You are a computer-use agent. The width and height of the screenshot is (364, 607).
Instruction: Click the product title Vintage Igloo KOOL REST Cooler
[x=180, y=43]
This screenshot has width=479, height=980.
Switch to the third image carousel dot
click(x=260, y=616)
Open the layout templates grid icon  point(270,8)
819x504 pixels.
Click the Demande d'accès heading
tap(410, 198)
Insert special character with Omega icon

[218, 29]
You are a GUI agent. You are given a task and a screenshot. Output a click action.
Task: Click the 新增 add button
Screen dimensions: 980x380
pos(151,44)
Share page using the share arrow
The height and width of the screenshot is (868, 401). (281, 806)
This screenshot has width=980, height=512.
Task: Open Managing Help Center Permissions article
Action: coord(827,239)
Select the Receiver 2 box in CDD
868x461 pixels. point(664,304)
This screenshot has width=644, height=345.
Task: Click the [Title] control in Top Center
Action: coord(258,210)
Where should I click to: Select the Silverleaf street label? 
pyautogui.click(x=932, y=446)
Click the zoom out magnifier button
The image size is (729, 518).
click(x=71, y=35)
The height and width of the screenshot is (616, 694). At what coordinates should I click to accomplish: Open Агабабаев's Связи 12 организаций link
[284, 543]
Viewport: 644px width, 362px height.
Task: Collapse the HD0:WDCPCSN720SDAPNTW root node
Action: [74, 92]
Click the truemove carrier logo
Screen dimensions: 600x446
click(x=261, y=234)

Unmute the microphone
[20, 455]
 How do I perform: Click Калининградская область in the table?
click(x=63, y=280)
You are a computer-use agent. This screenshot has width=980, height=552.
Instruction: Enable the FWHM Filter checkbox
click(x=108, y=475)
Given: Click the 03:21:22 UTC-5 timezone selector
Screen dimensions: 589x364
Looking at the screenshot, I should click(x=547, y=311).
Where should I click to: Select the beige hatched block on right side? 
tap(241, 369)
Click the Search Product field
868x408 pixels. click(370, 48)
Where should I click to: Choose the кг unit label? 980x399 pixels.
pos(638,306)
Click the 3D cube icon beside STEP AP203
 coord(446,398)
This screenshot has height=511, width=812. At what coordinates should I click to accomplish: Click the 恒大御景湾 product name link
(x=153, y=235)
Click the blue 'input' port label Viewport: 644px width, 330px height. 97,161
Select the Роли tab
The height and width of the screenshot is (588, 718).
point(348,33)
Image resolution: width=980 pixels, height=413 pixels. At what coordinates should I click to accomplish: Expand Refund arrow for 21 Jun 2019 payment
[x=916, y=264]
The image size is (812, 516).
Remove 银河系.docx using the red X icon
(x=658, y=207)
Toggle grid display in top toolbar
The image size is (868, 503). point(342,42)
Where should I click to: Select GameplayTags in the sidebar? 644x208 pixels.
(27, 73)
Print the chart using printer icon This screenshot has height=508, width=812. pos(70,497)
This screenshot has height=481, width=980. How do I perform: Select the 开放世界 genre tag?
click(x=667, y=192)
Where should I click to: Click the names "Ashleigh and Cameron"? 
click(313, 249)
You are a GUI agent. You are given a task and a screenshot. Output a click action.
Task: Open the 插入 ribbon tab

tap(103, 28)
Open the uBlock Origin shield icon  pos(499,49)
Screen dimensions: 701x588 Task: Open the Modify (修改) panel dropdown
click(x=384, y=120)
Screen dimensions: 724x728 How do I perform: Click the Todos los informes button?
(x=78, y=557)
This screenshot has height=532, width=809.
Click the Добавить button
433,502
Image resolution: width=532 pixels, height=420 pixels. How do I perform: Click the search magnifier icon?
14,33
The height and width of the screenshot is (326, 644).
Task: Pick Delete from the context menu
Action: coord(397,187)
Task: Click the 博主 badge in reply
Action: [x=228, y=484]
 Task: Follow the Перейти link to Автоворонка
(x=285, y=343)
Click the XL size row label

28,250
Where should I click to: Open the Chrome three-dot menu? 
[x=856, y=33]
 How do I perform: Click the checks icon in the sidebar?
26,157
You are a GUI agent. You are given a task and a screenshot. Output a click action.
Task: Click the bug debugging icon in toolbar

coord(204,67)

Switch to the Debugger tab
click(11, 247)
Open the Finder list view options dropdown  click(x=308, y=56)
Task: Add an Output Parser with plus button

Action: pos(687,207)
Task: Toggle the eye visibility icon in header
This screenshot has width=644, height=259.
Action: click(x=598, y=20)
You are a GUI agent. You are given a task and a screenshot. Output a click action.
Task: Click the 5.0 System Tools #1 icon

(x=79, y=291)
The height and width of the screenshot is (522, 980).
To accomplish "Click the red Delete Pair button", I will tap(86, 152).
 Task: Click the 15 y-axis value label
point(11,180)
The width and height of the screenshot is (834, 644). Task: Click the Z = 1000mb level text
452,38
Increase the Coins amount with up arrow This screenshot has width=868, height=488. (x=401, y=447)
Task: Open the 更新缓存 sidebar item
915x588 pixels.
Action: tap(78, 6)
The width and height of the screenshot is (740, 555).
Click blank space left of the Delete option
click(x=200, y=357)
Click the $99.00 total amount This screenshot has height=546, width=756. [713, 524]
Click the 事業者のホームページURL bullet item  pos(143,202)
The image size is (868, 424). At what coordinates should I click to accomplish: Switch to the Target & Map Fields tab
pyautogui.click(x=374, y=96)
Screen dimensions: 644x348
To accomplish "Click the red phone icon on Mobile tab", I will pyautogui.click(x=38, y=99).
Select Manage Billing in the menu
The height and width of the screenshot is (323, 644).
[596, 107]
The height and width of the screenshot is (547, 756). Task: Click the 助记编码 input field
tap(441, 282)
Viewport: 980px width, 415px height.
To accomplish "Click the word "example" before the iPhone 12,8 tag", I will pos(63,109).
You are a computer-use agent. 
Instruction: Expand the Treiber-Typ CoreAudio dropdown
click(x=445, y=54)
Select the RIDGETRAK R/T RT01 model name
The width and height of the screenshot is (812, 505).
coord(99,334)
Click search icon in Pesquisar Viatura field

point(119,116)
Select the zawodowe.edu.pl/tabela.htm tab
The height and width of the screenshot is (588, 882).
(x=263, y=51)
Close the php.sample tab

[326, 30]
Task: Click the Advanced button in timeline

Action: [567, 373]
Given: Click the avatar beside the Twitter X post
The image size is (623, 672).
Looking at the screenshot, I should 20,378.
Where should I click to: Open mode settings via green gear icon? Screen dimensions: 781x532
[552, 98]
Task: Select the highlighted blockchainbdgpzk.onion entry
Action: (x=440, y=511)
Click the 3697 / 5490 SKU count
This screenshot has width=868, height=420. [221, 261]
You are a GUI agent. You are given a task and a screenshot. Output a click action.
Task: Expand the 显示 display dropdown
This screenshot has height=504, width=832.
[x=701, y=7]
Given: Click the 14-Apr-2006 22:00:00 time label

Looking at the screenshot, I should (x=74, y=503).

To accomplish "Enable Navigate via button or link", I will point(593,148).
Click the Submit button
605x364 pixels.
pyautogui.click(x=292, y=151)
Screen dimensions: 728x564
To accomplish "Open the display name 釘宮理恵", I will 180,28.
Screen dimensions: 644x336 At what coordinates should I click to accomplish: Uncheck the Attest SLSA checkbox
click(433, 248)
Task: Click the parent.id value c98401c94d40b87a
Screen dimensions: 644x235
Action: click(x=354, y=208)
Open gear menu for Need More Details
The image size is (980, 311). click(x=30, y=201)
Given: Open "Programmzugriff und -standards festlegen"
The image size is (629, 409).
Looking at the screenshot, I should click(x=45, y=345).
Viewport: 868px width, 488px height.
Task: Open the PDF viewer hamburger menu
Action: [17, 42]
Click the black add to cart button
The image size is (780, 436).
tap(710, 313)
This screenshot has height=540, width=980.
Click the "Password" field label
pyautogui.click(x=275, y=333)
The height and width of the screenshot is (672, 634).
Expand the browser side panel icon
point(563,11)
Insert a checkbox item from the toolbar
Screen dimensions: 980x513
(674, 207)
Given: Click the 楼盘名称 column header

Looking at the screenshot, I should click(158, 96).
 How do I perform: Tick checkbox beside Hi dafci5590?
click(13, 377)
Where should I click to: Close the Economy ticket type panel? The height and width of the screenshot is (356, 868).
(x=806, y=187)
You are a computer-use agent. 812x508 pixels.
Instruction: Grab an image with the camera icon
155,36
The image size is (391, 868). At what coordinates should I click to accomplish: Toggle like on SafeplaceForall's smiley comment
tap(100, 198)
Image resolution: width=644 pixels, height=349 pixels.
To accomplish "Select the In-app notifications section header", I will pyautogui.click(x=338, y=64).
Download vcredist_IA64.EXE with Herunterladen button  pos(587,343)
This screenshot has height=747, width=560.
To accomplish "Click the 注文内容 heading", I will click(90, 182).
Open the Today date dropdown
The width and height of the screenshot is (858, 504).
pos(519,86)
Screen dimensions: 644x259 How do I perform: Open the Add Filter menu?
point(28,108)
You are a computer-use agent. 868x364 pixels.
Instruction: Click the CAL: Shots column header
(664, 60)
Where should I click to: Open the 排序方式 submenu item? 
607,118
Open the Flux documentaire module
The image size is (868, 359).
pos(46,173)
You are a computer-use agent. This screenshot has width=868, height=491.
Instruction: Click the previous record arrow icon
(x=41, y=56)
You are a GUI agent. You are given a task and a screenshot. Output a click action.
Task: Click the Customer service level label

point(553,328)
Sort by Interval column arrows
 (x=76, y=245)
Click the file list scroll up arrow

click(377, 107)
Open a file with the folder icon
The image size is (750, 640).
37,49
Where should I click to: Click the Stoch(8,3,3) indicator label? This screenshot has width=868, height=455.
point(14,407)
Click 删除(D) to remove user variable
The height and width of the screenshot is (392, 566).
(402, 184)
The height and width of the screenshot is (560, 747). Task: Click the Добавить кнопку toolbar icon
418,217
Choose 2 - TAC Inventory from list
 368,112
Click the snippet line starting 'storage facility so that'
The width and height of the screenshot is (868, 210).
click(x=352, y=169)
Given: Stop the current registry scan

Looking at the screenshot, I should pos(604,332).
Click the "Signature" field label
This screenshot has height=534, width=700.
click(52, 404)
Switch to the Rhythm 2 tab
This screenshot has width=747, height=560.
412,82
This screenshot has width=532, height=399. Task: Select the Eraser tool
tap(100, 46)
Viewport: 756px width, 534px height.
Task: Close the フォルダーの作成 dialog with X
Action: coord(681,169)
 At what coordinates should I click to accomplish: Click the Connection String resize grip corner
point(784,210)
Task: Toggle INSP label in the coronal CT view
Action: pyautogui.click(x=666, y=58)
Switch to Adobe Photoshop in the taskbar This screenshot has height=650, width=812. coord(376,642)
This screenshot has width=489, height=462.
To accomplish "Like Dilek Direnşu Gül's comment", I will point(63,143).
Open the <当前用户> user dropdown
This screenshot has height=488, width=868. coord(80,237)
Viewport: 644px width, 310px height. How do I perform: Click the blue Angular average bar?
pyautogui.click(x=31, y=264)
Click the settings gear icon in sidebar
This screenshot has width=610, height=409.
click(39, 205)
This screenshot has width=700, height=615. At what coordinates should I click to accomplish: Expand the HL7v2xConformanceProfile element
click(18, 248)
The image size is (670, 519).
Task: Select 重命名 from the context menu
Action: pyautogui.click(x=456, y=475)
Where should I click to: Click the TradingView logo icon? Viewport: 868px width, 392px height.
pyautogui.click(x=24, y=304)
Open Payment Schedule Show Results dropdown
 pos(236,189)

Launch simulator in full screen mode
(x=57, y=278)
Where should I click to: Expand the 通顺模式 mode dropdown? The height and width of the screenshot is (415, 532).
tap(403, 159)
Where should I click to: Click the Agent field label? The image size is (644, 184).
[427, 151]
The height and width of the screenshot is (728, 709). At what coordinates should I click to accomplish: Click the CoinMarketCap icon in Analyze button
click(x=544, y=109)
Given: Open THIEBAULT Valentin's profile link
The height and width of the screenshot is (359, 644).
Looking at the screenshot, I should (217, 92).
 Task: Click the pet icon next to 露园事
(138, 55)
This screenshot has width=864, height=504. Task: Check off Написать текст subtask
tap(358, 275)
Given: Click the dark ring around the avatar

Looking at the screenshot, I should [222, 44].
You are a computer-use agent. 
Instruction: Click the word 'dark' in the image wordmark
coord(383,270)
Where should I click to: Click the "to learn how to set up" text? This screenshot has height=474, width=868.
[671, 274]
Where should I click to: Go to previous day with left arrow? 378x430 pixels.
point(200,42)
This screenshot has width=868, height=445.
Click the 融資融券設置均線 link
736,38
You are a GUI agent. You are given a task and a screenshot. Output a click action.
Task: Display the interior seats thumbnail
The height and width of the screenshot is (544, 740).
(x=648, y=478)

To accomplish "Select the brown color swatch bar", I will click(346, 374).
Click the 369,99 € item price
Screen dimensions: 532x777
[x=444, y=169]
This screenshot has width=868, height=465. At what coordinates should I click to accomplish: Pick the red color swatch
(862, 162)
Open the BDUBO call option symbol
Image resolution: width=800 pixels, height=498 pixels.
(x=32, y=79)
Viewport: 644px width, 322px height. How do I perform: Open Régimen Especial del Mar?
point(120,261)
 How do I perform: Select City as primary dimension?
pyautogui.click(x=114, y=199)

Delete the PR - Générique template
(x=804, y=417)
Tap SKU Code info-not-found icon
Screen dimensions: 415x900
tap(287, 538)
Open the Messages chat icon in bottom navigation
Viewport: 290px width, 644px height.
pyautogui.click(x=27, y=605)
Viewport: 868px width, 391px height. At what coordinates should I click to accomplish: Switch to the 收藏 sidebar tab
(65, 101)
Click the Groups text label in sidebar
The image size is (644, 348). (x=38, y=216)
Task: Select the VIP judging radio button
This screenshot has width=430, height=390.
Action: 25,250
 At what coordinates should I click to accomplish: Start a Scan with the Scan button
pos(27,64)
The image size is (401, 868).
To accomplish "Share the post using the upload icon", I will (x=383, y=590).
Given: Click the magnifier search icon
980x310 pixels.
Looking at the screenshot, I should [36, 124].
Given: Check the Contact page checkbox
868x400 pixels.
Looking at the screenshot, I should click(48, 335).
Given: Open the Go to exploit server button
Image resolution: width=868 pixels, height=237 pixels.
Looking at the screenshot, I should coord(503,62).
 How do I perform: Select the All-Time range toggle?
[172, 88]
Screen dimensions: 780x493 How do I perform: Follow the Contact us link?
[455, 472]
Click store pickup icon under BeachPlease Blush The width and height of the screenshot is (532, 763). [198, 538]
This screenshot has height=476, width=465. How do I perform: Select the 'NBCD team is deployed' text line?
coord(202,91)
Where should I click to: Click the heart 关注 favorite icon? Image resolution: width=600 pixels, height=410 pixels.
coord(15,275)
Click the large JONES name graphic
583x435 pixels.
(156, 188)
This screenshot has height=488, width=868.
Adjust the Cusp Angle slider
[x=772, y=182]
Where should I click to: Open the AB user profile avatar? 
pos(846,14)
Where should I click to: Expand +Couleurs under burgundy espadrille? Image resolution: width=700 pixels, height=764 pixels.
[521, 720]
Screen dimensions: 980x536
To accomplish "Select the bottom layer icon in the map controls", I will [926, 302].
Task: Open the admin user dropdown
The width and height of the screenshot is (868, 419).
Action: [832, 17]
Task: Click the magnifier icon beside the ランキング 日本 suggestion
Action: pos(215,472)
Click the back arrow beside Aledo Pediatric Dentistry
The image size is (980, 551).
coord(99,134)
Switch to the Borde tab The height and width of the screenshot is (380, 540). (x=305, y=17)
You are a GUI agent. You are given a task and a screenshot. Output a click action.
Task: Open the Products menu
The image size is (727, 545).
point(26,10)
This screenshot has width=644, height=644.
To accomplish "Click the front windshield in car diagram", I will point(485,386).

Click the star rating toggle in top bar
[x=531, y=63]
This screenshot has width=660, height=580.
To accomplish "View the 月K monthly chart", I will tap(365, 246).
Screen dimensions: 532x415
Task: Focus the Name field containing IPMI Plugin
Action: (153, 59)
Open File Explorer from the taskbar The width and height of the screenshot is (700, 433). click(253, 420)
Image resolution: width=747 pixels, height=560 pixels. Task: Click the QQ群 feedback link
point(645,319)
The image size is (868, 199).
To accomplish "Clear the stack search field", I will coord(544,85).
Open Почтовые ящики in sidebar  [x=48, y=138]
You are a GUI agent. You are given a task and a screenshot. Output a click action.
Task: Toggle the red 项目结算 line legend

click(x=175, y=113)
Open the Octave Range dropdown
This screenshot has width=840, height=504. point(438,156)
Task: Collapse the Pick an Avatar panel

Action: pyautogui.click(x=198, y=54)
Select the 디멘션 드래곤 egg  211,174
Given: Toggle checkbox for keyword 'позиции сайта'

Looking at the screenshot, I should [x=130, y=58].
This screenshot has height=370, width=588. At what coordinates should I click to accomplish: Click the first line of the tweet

▸ **WORK INSTRUCTIONS**
Each line of the listing that includes the word "post" should be copied out.

▸ **ANSWER TO THIS PROBLEM**
Given: Click the avatar beside the Twitter X post
To accomplish "Share the post using the upload icon", I will (x=383, y=590).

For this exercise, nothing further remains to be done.